Ignoring the costs and risks, this technique applies to a number of the
methods in our rogue's gallery, including toArray(), for which we didn't
yet have a solution:
<U super E> U[] toArray()
This is compatible with existing clients who are expecting an Object[]
to come back from toArray() on a collection of reference types, and
collapses to V[] for any value type, so Collection<int>.toArray()
returns int[]. (We might still want an unchecked warning if the
compiler infers U != Object for reference E, but that's a separate and
easily handled consideration.)
Let's call this technique "superation" (yes, its an intentional
(disgusting) pun.

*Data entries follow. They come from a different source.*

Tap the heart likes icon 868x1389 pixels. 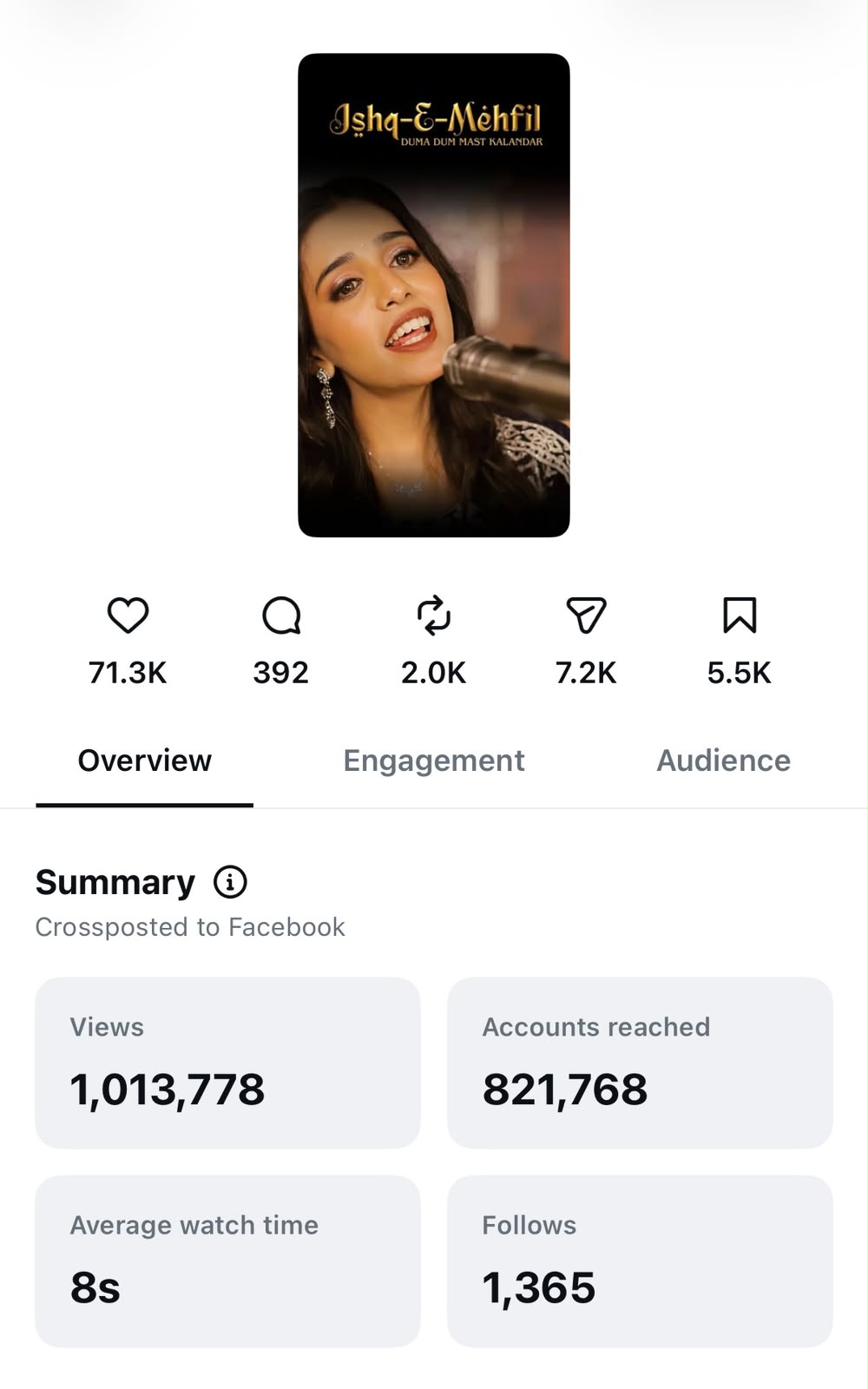(x=128, y=615)
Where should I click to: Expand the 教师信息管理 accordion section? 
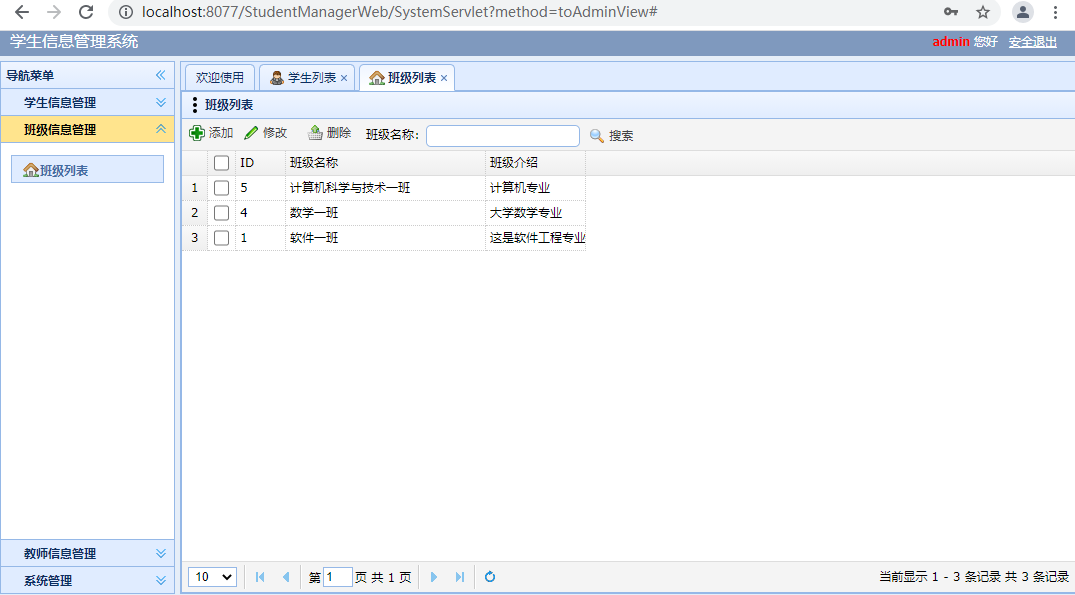[x=87, y=554]
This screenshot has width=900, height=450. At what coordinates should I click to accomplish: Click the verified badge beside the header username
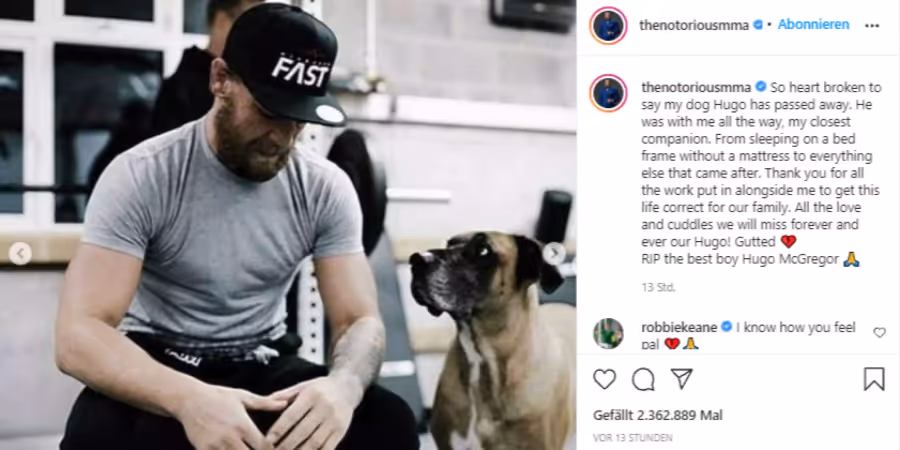pos(759,25)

See
http://beta.merriam-webster.com/dictionary/suppurate. And think about
that the next time you pass a "Super 8" motel on the highway.) With
this in our toolbox, the strategy matrix becomes:
*Class**
* *Method**
* *Possible Approaches**
*
Collection
contains(Object)
Superateto <U super E> contains(U)
remove(Object)
removeAll(Collection<?>)
Abandon in favor of existing removeIf(Predicate<? super E>).
retainAll(Collection<?>)
containsAll(Collection<?>)
Migrate to containsElements(Collection<? extends E>), or abandon.
toArray()
Superate to <U super E> U[] toArray()
toArray(T[])
Leave as is, superate, or abandon.
List
remove(int)
Migrate to removeAt(int).
indexOf(Object)
Migrate to Optional-bearing findFirst(Predicate<? super E>)
lastIndexOf(Object)
Map
containsKey(Object)
Superate
containsValue(Object)
Superate
remove(Object)
Superate
put(K,V)
Leave as is
get(K)
Migrate to one (or all) of:
Optional<V> map(K)
mapOrElse(K, V)
tryMap(K, Consumer<? super V>)
getOrDefault(Object, V)
Migrate to mapOrElse, or superate
Queue
poll(), peek() Migrate to tryPoll(Consumer) *or* optional-bearing method
Deque
poll(), peek()
pollFirst(), pollLast()
peekFirst(), peekLast()
removeFirstOccurrence(), removeLastOccurrence()

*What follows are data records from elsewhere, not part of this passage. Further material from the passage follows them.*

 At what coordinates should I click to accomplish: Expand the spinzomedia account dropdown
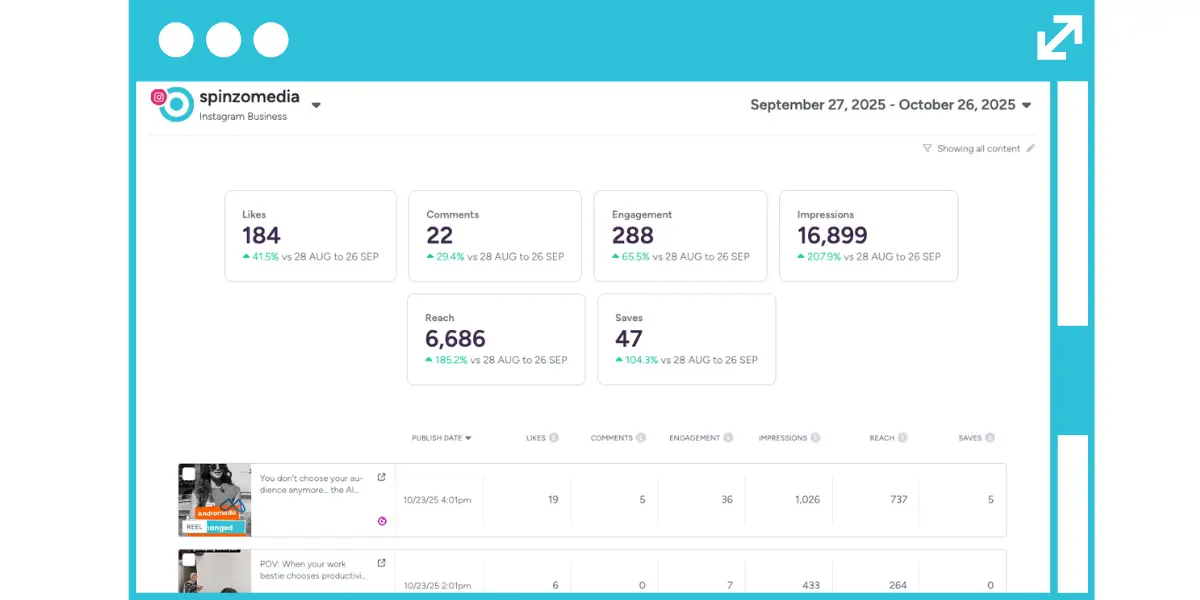[316, 105]
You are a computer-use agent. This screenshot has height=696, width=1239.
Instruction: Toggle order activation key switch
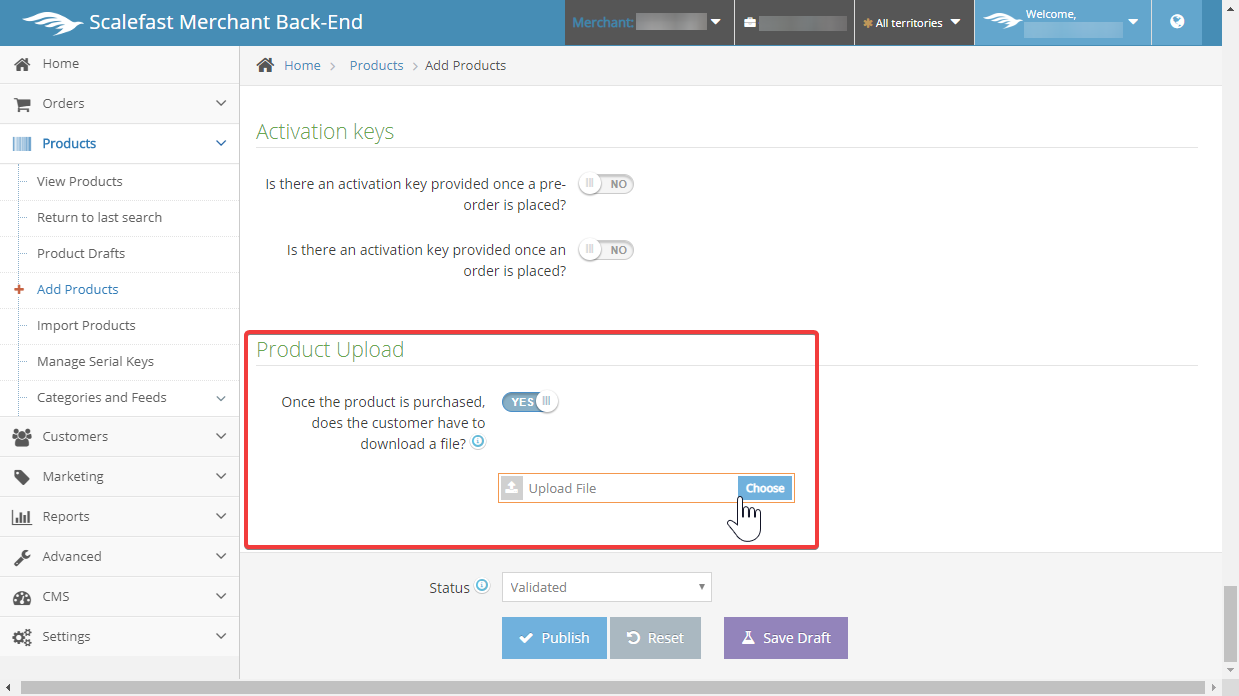pos(606,250)
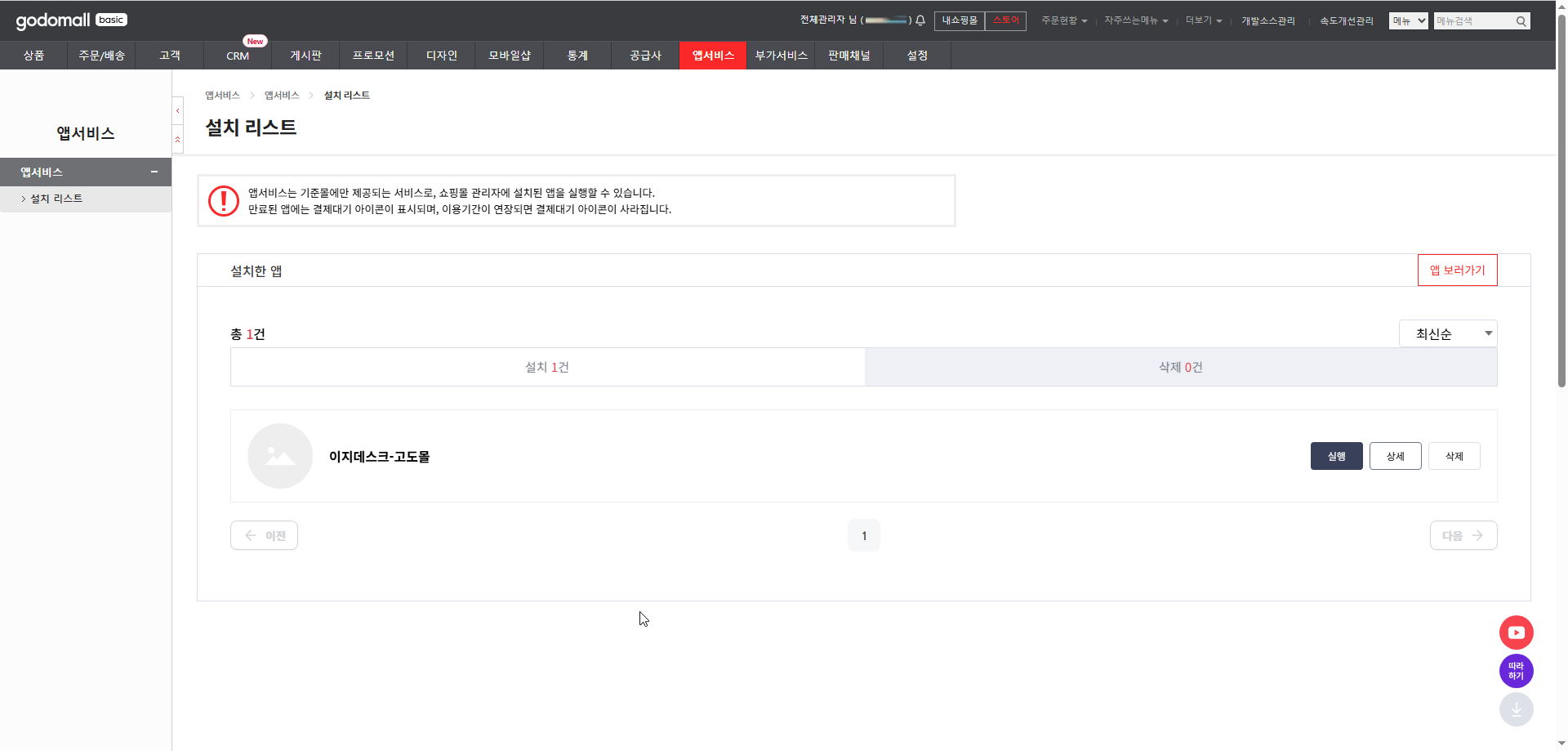Click the notification bell icon
The width and height of the screenshot is (1568, 751).
point(920,20)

Migrate to predicate-accepting method, or superate
This is amore satisfying matrix; not only does everything have an
acceptable strategy, but some have more than one, and the user impact of
superating a method is lower (users might just not notice), so the
perception is that fewer methods are affected. Still, super-bounded
tvars are a big hammer for such a small foe. Maybe there's an alternate
approach that has the effect of superation but doesn't need such a big
hammer.
Here's one possibility. We already have a notion of partial methods.

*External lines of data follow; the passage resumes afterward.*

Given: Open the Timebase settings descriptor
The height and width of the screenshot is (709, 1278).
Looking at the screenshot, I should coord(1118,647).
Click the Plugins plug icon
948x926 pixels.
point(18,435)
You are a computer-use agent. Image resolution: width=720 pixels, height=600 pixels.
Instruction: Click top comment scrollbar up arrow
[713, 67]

We could have a pair of methods
<where ref E>
Object[] toArray()
<where val E>
E[] toArray()
both of which are reasonable signatures for their restricted domains.
Unfortunately, the natural interpretation of this pair of methods is
that the first is a member of Collection<ref T>, and the second is a
member of Collection<val T>, but there is *no* toArray() method that is
a member of Collection<any T>! This means that code that is generic in
any-T would not see a toArray() method at all. That's a problem (though
not as enormous as it initially sounds, there are possible mitigating
techniques.)
However, it is not unreasonable for the compiler to recognize this
situation and deal. Suppose I have some code generic in any-T:
<any T> void foo(Collection<T> c) {
T[] arr = c.toArray();
}
Now, the compiler doesn't know whether c is a collection of refs or
values, but it knows it's one or the other (ref T and val T form a
partition of any T). So it could (and in some cases, has to anyway) do
type checking by parts -- it can typecheck the above assignment under
the assumption of ref T, and do it again under the assumption of val T,
and if both succeed (and something else, see below), accept the method
invocation as valid. (In this case, the ref-T fork should result in an
unchecked warning, meaning that the merged checking also yields an
unchecked warning.)
The "something else" part is: when doing overload resolution by parts,
both branches must resolve to overloads that are erasure-equivalent to
each other. Which is true for toArray() (and for all the cases for
which superation would work.)
Now, this is a lot of handwaving, and it doesn't even really describe
how we think partial methods should actually work (I'd like to get rid
of the where-val-T slices entirely, this is a separate discussion.) But
its a sketch of an option that achieves the positive result of
superation without engaging the complexity of superation.